Copy the passage on market types from "Seller's Market - an" up to and including "Product Focused Marketing is used in such markets.", substituting "in short supply" for "scarce".

> **PROVIDED TEXT**:
───

Market is an exchange between two parties, usually a buyer and a seller.
Seller's Market - an economic situation in which goods or shares are scarce and sellers can keep prices high. Usually Product Focused Marketing is used in such markets.
Buyer's Market - an economic situation in which goods or shares are plentiful and buyers can keep prices down. Usually Customer Focused Marketing is used in such markets.
In product focused marketing you try do develop the best product/service and sell it to as many customers as possible. Market share is the fraction of the market buying your product.
In customer focused marketing you pick customers and create products/services customized to their needs. Customer share is the fraction of the maximum amount of product/services a customer can possibly buy from you.
Production Orientation - persuade customer to want what the firm has.
Marketing Orientation - persuade firm to offer what the customer wants.
Experience Orientation - manage customer's entire experience with the firm.
Trust Orientation - prioritize building a relationship of trust and discipline.

───

> **DATA EXCERPT**:

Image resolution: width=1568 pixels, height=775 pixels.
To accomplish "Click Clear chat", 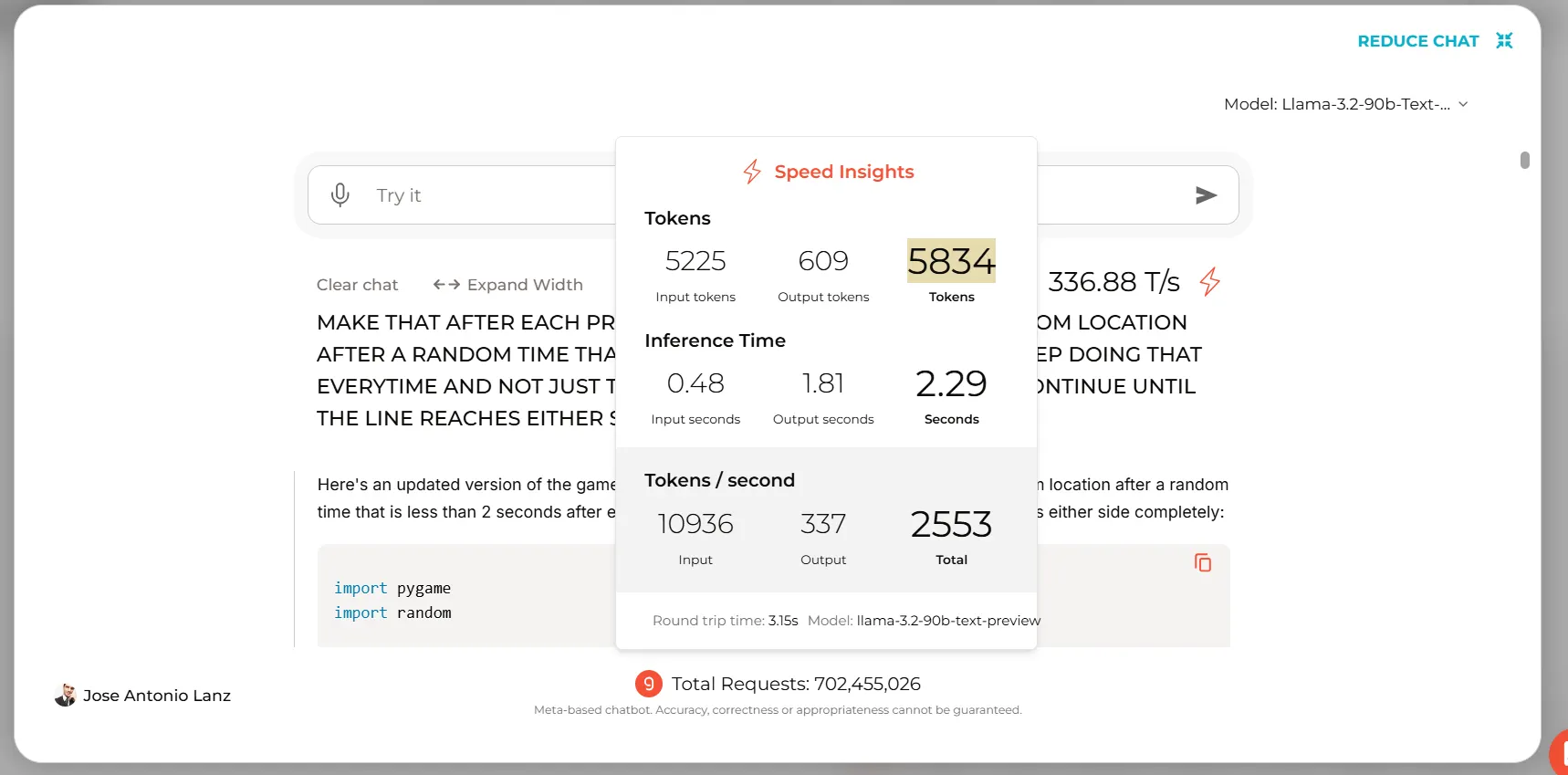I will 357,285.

───

> **EXERCISE SOLUTION**:
Seller's Market - an economic situation in which goods or shares are in short supply and sellers can keep prices high. Usually Product Focused Marketing is used in such markets.